Maleficent, Angelina Jolie, Impolitikal

Fern Mercier on feminism & fairytales

Angelina Jolie made headlines around the world when she co-chaired a Global Summit to End Sexual Violence in Conflict in June this year. Simultaneously, she has championed her role in Hollywood’s latest fairytale blockbuster Maleficent as being part of a broader mission to tackle violence against women. However, I find the juxtaposition between Jolie’s clarion call against the evil of rape and the sexual politics within Maleficent to be at odds. There is a large gulf between them that is disconcerting to bridge.

Offscreen Jolie is a celebrity / leader spearheading a fundamental feminist issue. She is speaking out against rape as a tool of war, encouraging women who have been sexually violated to give testimony to help end the culture of shaming and blaming women for sexual violence against them. Confronting the right to rape – masculine power in its most brutal form – is a job for the brave. Brava Angelina! Onscreen in Maleficent, I also admire Jolie’s audacity in grappling with the mythology of evil, but think her title role detracts from, rather than enhances, her more overt political efforts.
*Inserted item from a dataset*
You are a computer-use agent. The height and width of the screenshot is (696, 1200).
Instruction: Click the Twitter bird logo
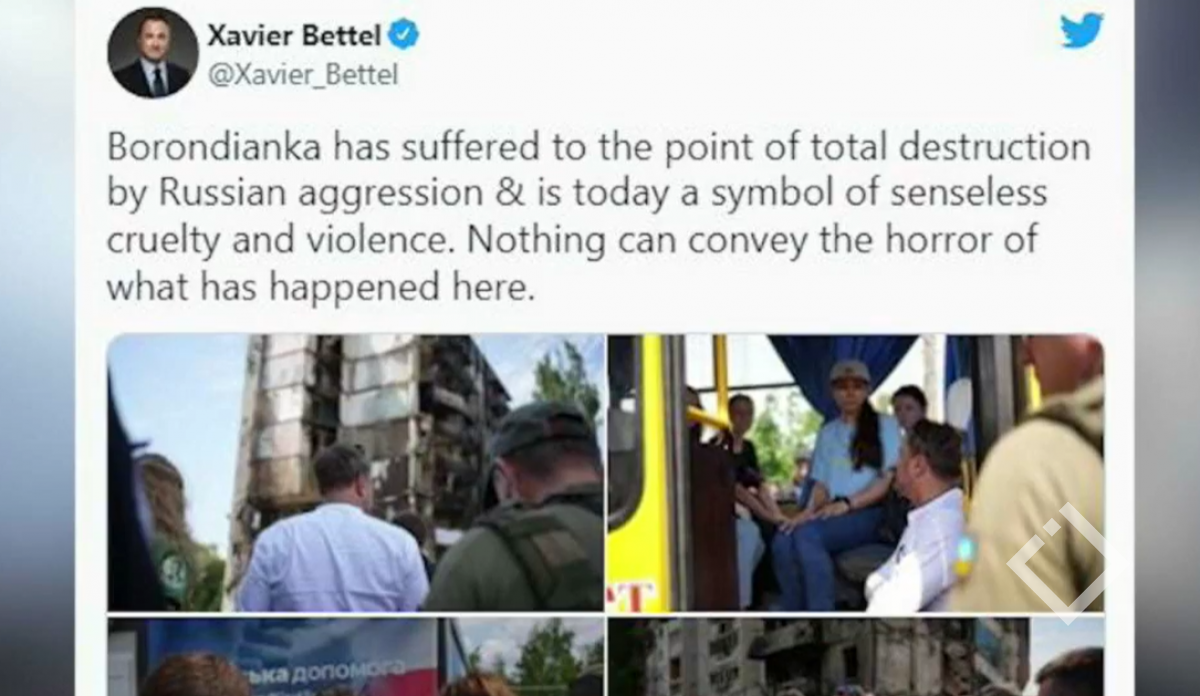point(1081,30)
Maleficent means ‘evil-doing’ or ‘malice’. It’s a magnificent title Walt Disney gave to the Bad Fairy in his 1959 version of Sleeping Beauty. Maleficent (2014) is a revisionist version of the Sleeping Beauty story that repositions the strong, older woman centre stage. However, in explaining her villainy the movie also exploits it – no doubt to appeal to a public used to feeding off the violation and mutilation of women as a matter of course in their entertainment.

Marketing Angelina Jolie in the lead role, billboards for the film focus on her beautiful malignancy. They show her sprouting devil horns and giant wings – effectively a female version of the Christian Devil. Goat horns and bat wings; all she’s missing are the cloven hooves. Predatory and sensual in black with a starkly white face, she’s startlingly similar to Snow White’s nemesis, Disney’s 1937 evil Queen.

As Maleficent Jolie is a mythmaker, blurring boundaries and shifting cultural assumptions that swirl and collect around the symbol of the wicked witch. She’s calling up older, collective fears of devils and witches, in the hope of rehabilitating an age-old stereotype of feminine power.

The film is not alone in this feminist redress. The stage musical Wicked presents us with the backstory of characters from the much-loved classic The Wizard of Oz. Ideas about the terrible, green witch that scared so many children generations earlier are cleverly and irrepressibly reformulated. I applaud any and every attempt to combat embedded misogyny, but feel Jolie’s Maleficent is not in the same league as the triumphant sisterhood of Wicked. Whether she succeeds in revamping the concept of the evil female is yet to be seen.

Certainly, fairytales and movies are a good place to start pushing for cultural change. Hollywood churn out gender stereotypes under the guise of entertainment for the global masses. Hollywood lies at the very heart of the current beast that heroines like Jolie are tackling.